Right. Have you ever seen Lethal Weapon? If you have, can you remember when Mel Gibson always goes to visit his college’s family and all the kids there and everybody and Gibson is the lonely quite unfortunate guy but they like him blab la. Well in recent weeks I feel a bit the same. Here is my mate let call him Mr. M. I am helping him to refurbish his flat. So I spent there my last two weekends. (His got a flat in Peebles) We always got drunk than go “home” his wife is waiting with dinner than his wee girl there and his Mum. It is quite interesting actually. I don’t feel myself very comfortable even though he is a good friend and everybody is really friendly.
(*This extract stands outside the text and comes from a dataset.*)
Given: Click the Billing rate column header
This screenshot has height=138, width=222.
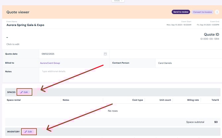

Anyway. I know myself well enough than if I live alone I periodically have mood swings. Quite bad ones. Sometimes I am happy and full of energy and sometimes I am really down. Still got my plans and I am constantly working towards them but I think I am inpatient I want to do it now not tomorrow or next month or whatever.
Right now I feel myself pretty much down. I think it’s because I can’t stand anymore working at my present workplace. It is not very bad I have done worst things in my life, but it is not a challenge to me apart from being able to work an awful lot of hours and being able physically to do the job and also being able to handle our 95% “worst than animals” customers. But there is no need for any mental activity and now that I am not even doing University I started to miss to use my brain…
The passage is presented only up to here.